The case began last year when Hobby Lobby and another family-run business, Conestoga Wood Specialties, challenged the government-mandated requirement that they provide birth control, such as the morning after pill to their employees. They argued that this mandate conflicted with the 1993 Religious Freedom Restoration Act. The court agreed.
As long as it's been available, birth control has been popular among American citizens. Today the majority, in fact, believe that Hobby Lobby and other family-owned businesses should be obligated to provide contraception to employees.
But the law has never been quite as quick to embrace birth control. Here are some highlights of contraception's legal history in America:
- 1873: With the Comstock laws, Congress regulated the movement of "Obscene Literature and Articles of Immoral Use" through the mail. Information on birth cotnrol was considered "obscene."
- 1916: The first birth control clinic opens, but its founder, Margaret Sanger, is soon sent to jail for "maintaining a public nuisance."
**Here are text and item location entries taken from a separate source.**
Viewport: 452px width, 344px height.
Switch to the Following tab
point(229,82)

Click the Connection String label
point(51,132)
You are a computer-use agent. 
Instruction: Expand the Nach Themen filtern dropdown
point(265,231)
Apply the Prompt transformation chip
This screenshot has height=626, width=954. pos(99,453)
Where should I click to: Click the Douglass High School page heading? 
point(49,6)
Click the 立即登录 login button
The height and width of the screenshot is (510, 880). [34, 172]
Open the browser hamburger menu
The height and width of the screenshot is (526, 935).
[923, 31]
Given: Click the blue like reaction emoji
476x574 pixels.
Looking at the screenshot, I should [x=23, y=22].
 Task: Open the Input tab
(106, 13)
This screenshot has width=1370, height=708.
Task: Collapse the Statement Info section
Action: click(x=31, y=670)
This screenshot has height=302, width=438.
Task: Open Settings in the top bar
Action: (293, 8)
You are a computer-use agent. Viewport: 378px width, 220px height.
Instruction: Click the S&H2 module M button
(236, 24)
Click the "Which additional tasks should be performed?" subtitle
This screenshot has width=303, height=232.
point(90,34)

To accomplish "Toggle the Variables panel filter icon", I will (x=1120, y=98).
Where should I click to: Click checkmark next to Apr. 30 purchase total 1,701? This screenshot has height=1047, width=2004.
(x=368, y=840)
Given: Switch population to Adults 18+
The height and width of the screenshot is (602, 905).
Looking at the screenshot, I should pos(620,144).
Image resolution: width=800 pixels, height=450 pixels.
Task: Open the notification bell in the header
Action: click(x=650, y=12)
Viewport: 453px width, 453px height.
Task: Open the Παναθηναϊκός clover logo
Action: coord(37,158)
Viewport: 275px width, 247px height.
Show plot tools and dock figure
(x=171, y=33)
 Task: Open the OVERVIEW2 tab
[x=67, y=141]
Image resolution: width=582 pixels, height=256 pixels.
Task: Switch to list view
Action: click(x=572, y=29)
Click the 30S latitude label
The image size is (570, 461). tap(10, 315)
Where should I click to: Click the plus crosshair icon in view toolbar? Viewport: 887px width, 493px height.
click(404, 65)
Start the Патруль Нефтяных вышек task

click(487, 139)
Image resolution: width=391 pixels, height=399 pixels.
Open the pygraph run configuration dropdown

- 1955: Scientists were homing in on a formula for an oral birth control pill, but given America's "strong legal, cultural and religious opposition," some states still had laws on the books restricting the use of contraceptions. So the reserachers chose to conduct clinical trials in Puerto Rico to birth control. Trials also soon took place in Haiti and Mexico.
- 1959: President Dwight Eisenhower declares that birth control is "not our business" and does not fall into the realm of government responsibility.
- 1970: Congress finally removes birth control references from anti-obscenity laws and, two years later, the Supreme Court legalizes all forms of contraception, including the pill .
Today's Hobby Lobby decision doesn't necessarily mean that the federal government is finished ensuring that women have access to birth control. It does mean, though, that the federal government would have to cover those costs when employers have a religious reason not to.